Царь пригласил патриарха к себе на обед в тот же день! Очень большая честь, по Московскому чину. А пока указано было патриарху идти в Успенский собор на встречу с митрополитом. Это было преднамеренно, чтобы подавить гостя официальной помпой и блеском и явить русского святителя «на кафедре», окруженного бесчисленным сонмом духовенства, в золотых парчовых ризах с жемчугами, среди икон и рак, обложенных золотом и драгоценными камнями. Бедный титулованный гость должен был почувствовать свою малость пред настоящим главой реально (а не номинально) Великой Церкви. Патриарха ждала почетная встреча в южных дверях. Провели его приложиться к иконам и мощам. А в это время митрополит Дионисий с духовенством стоял посреди храма на кафедре, готовый начать литургию. Подобно царю, по церемониалу, он сошел с кафедры на сажень навстречу патриарху и поспешил первым благословить патриарха. Оторопевший патриарх, хорошо поняв нанесенную ему обиду, тут же через переводчика заявил, что так не следовало бы поступать, но увидел, что никто его не хочет слушать, что не место и не время спорить, и замолчал. Как говорит документ, «слегка поговорил, что пригоже было митрополиту от него благословение принять наперед, да и перестал о том». Патриарх прослушал литургию, стоя без облачения у заднего столпа собора. Царский обед после обедни и царские подарки были только золочением пилюли для огорченного патриарха. Фигура русского митрополита, блеснувшая пред патриархом, как олимпийское величие, опять скрылась от него, и он должен был почувствовать, что спорить против высоты русского митрополита не придется. А царю за подарки надо отплатить. Так московские дипломаты создали «атмосферу» для вопроса о русском патриаршестве. И все дело повела светская власть. К ней тянулись патриархи, от нее ждали милостей и получали. С ней обязаны были и расплачиваться. Русская иерархия была избавлена от риска умалиться и попасть в положение смиренных

13

 

 

просителей. Она ничего не просила. Она как бы все имела. И восточные иерархи должны были сами почувствовать свой долг перед ней и дать ей подобающий титул патриарха.
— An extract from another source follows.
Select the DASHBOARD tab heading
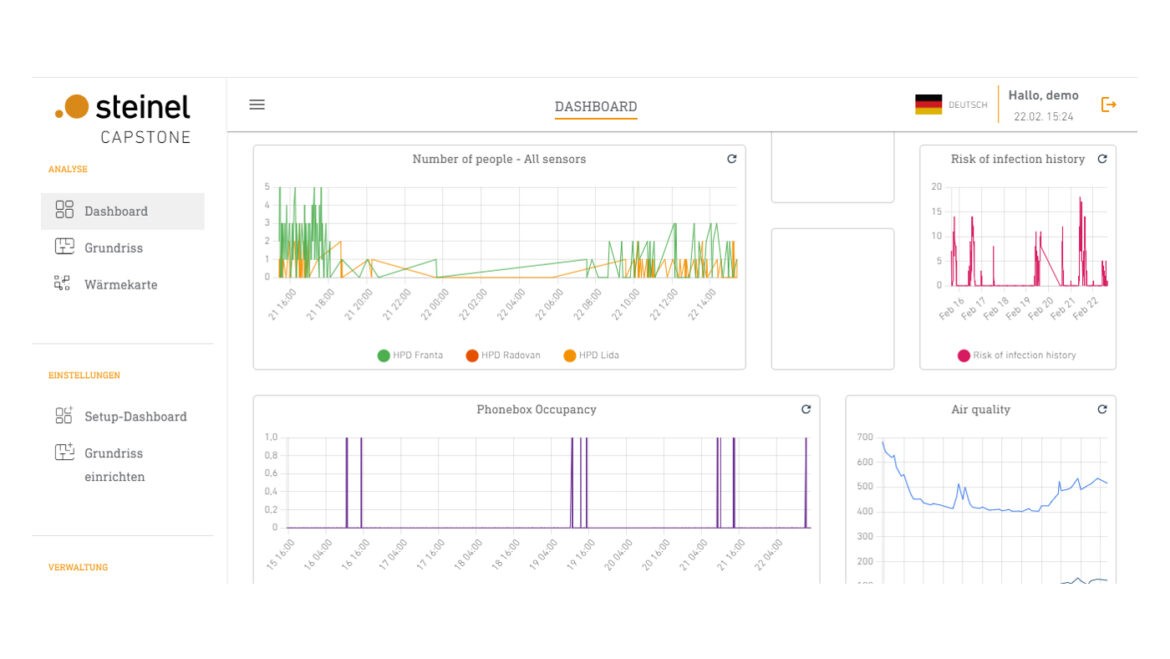The height and width of the screenshot is (659, 1170). click(x=596, y=107)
Непосредственно за этим днем начались переговоры царской власти с Патриархом Иоакимом о патриаршестве. Велись они тайно, т. е. без писанных документов, может быть, из опасения, чтобы царская власть как-нибудь не выступила пред КПльским патриархом против этого. В Боярской Думе царь держал речь, что он после тайного сговора с супругой своей Ириной, со своим «шурином, ближним боярином и конюшим и воеводой дворовым и наместником Казанским и Астраханским Борисом Федоровичем Годуновым» решил поставить следующий вопрос: «Изначала, от прародителей наших, киевских, владимирских и московских государей – царей и великих князей благочестивых, поставлялись наши богомольцы митрополиты киевские, владимирские, московские и всея России, от патриархов царяградских и вселенских. Потом милостию всемогущего Бога и пречистыя Богородицы, Заступницы нашей, и молитвами великих чудотворцев всего российского царства, а за прошением и молением наших прародителей, благочестивых царей и великих князей московских, и по совету патриархов цареградских (?) начали поставляться особо митрополиты в московском государстве, по приговору и по избранию прародителей наших и всего освященного собора, от архиепископов российского царства даже и до нашего царствия. Ныне по великой и неизреченной своей милости, Бог даровал нам видеть пришествие к себе великого патриарха Антиохийского; и мы воссылаем за сие славу Господу. А нам бы испросить еще у Него милости, дабы устроил в нашем государстве московском Российского Патриарха, и посоветовать бы о том со святейшим Патриархом Иоакимом, и приказать бы с ним о благословении патриаршества московского, ко всем патриархам». Для переговоров к патриарху был послан Борис Годунов.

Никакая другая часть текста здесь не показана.